• Extract
--------------------------------

First Citizens Bank is now the 30th largest commercial bank in the US, with $167 billion in total assets and $119 billion in deposits as of March 10. The acquisition of Silicon Valley Bank’s deposits and loans is expected to boost the bank’s assets and expand its operations in California’s tech hub.
Silicon Valley Bank collapsed on March 10 after rumors of a severe liquidity crisis sparked a bank run. The FDIC was then appointed as the receiver of the failed bank and attempted to auction off the fallen bank’s assets. The process included two separate auctions for Silicon Valley Bank’s assets: one for its traditional deposits unit and the other for its private bank, which catered to high-net-worth individuals and was housed within its retail operations.

--------------------------------

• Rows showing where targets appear

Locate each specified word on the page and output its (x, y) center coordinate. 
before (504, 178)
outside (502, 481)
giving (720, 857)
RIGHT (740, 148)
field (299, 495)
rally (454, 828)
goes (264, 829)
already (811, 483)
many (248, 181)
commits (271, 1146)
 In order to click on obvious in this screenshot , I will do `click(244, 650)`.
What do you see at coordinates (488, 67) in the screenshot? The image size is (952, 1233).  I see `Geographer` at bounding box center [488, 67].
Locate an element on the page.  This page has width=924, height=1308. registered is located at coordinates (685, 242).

--------------------------------

• What to work on
(A) Filter the entries, copying each line that contains the string "screenshot".
(B) Resume the Silicon Valley Bank passage, starting after its final sentence.
The Silicon Valley Bank passage and the entries are unrelated material.

• Answer list
(A)
 In order to click on obvious in this screenshot , I will do `click(244, 650)`.
What do you see at coordinates (488, 67) in the screenshot? The image size is (952, 1233).  I see `Geographer` at bounding box center [488, 67].

(B)
Several firms were reportedly planning or had submitted bids for Silicon Valley Bank. First Citizens Bank was one of them, with reports suggesting it had been planning a bid as early as March 18. Three days later, the bank reportedly submitted a bid for all of Silicon Valley Bank. A First Citizens spokesperson declined to comment on “market rumors or speculation” at the time. Valley National Bancorp was also understood to have submitted a bid for the collapsed bank.
Meanwhile, Citizens Financial Group, another US regional bank, was reportedly preparing to submit an offer for Silicon Valley Bank’s private banking arm. The bank’s collapse highlights the challenges faced by banks in the tech industry and the importance of maintaining adequate liquidity. The acquisition by First Citizens Bank underscores the bank’s confidence in the US banking system and its ability to weather crises.